A lead comes in through your website. Hitch responds, qualifies the lead, and schedules the consultation. You do not see the lead until it is a booked appointment on your calendar.
A job finishes. Hitch generates the invoice from the job details, sends it to the customer, and follows up if payment is late. You do not open QuickBooks.
A customer leaves a review. Hitch responds with a personalized thank-you. A customer does not leave a review. Hitch sends a gentle reminder at the right time.
A week goes by without a social media post. Hitch drafts one based on your recent work, in your voice, and queues it for your approval. One tap to approve. Not an hour in Canva.
The back office does not disappear. It just stops being your problem.The first hundred days
The difference between Hitch and traditional back-office software becomes most visible in what I think of as the first hundred days of a new customer relationship. This is the window where the customer decides whether they trust you, whether they will come back, and whether they will refer you to someone else.
In the manual workflow, the first hundred days are full of dropped balls. You forgot to send the follow-up email. The thank-you note went out three weeks late. The reminder about their next service window never went out at all. Not because you do not care. Because you were under a sink fixing a pipe when the reminder should have been sent.

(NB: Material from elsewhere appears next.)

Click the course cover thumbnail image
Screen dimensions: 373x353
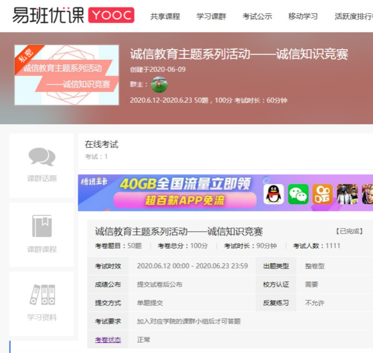point(66,75)
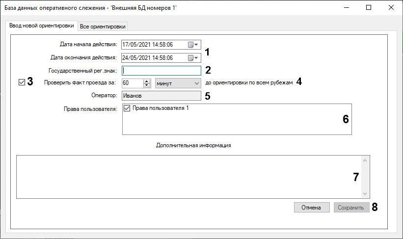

Hitch treats the first hundred days as a structured sequence. Onboarding touchpoints. Service follow-ups. Satisfaction checks. Referral requests. Each one timed, each one personalized, each one sent whether you are available or not. The customer experiences a level of attentiveness that would require a dedicated account manager at a larger company. You experience a Tuesday where you did not think about any of it.

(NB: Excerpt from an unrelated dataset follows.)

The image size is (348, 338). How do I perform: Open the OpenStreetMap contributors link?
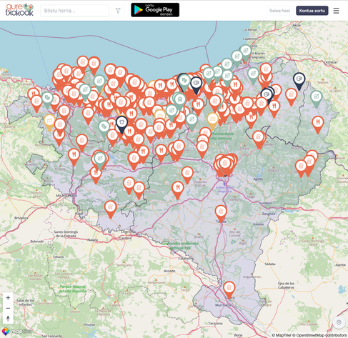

This is the same principle behind the self-evolution architecture I have been writing about. The agent does not just execute a static playbook. It learns which touchpoints get responses, which messages get ignored, which timing works for which type of customer. The playbook improves over time without you updating it.
What you give up
Honest answer: control over the details.
When you write every email yourself, you know exactly what it says. When you manually schedule every follow-up, you know exactly when it lands. When Hitch handles these tasks, you are trusting an AI operator to represent your business in routine communications.
This is a real tradeoff. Some business owners will not be comfortable with it, and I respect that. Your business is your name. Every touchpoint matters.
Hitch handles this with an approval layer for anything high-stakes and a learning period for everything else. The first week, you review more. By the fourth week, Hitch has learned your voice, your preferences, and your boundaries well enough that the review queue shrinks to the genuinely unusual cases.
The alternative is the status quo. And the status quo for most small business owners is not careful, personal attention to every detail. It is missed follow-ups, late invoices, and no review requests at all, because there are not enough hours.
The economics
A part-time office manager costs $20,000 to $30,000 a year. A virtual assistant costs $15,000 to $25,000. QuickBooks, Calendly, Mailchimp, and a CRM together cost $3,000 to $5,000 a year, plus the time you spend operating them.
Hitch costs less than any of these individually, and it replaces the need for most of them. Not all. You still need an accountant for taxes. You still need a human for the conversations that matter. But the 36 percent of your week that currently goes to administrative tasks can shrink to something closer to 10 percent.
That is a day and a half back, every week. For a sole proprietor, that is the difference between burning out in year three and building something that lasts.If you are running a small business and the back office is the part that is wearing you down, Hitch is what I built to carry it. You can also find it in my startup portfolio.
You started a business to do the work. Let something else do the paperwork.